Global Facebook: Many mouths to feed
US service providers trying to break into a market like India quickly find that something very un-American happens: All sorts of third parties flock in seeking a cut of the action.
It's never easy getting paid. And in this grinding global mobile economy, it's especially not easy for Facebook (FB) to get paid.
This year, the social media giant announced it would offer other countries, including India, the ability to pay to promote a post. Already well-known to American users, pay-to-promote, at least when I tried it, is where Facebookers cough up a couple of bucks -- in my case, $8 -- to get more folks to see one's Facebook stuff.

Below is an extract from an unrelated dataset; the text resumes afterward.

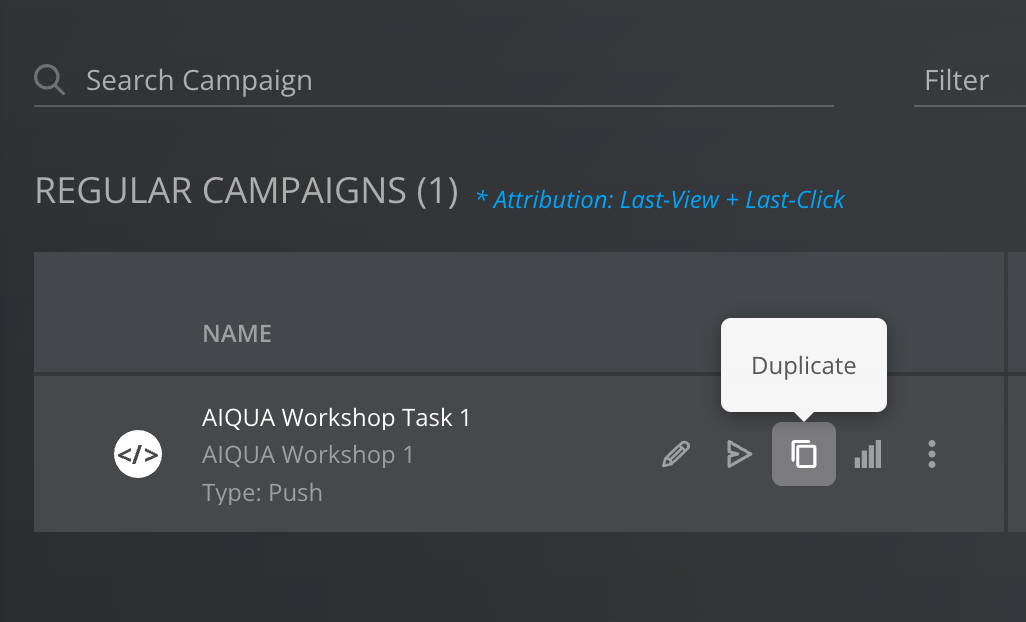Click the search magnifier icon
Image resolution: width=1026 pixels, height=622 pixels.
coord(48,79)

Life-changing it was not, but at least I paid for something on Facebook. And investors are betting that between these and other paying services some real money will really flow Mark Zuckerberg's way. Overseas markets such as India look particularly lucrative. There are 60 million or so Facebookers in India, according to SocialBakers, a Czech Republic-based social media search measurement firm, and these users live in a country with $1.8 trillion in GDP last year that should grow in the 7% range this year, according to the World Bank.
It all seems so rosy, but of course it's the digital age. So it's not. Break down the nitty-gritty of Facebook offering -- and getting payment for -- a service in an emerging economy such as India's and it gets very clear very fast that Mr. Zuckerberg will have a lot of hungry mouths to feed before he ever sees a dime.
It's crowded in here
At first blush, how Facebook does business in India is how it does business here in the U.S. Harish Krishnan, who blogs about social media for BlogAdda, one of India's largest blogger communities, and who uses Facebook heavily to market and communicate from Mumbai, explained via email to me how Facebook's paid service works in his home country.

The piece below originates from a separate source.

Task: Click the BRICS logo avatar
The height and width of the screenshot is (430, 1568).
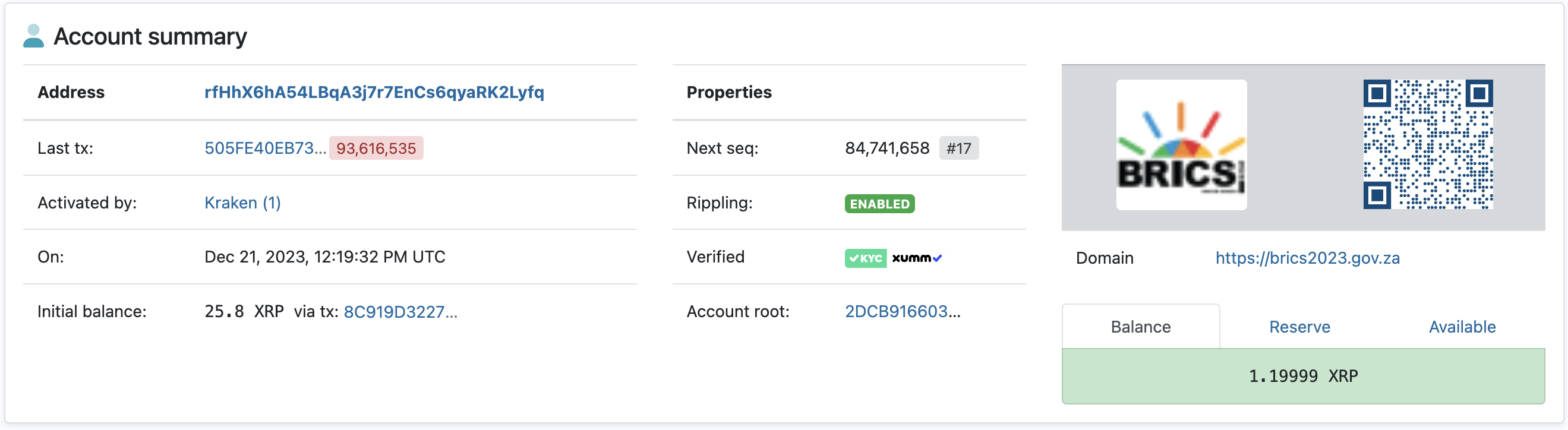Action: pos(1181,145)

Users are prompted -- just like they are in the United States -- with an offer to promote a post for a fee. To explain, he included a screenshot of what an average Indian Facebook user, in this case Ravi Sethia, faced when trying to pay to promote a post on India's Facebook service back in September.
What happens, Krishnan told me, is that as services such as Facebook try to charge fees, something very un-American happens: All sorts of third parties flock in seeking a cut of the action.
"A lot of mobile carriers have included (Facebook) as a value-added service to incite more users," he said. "But there is a difference in the charges based on the mode of payment." Users can either pay 99 rupees to promote a post if that cost is baked into a users' mobile phone charges; or 30 cents -- that's just 16 rupees -- if they use PayPal, a credit card or other service such as Western Union (WU) to pay Facebook.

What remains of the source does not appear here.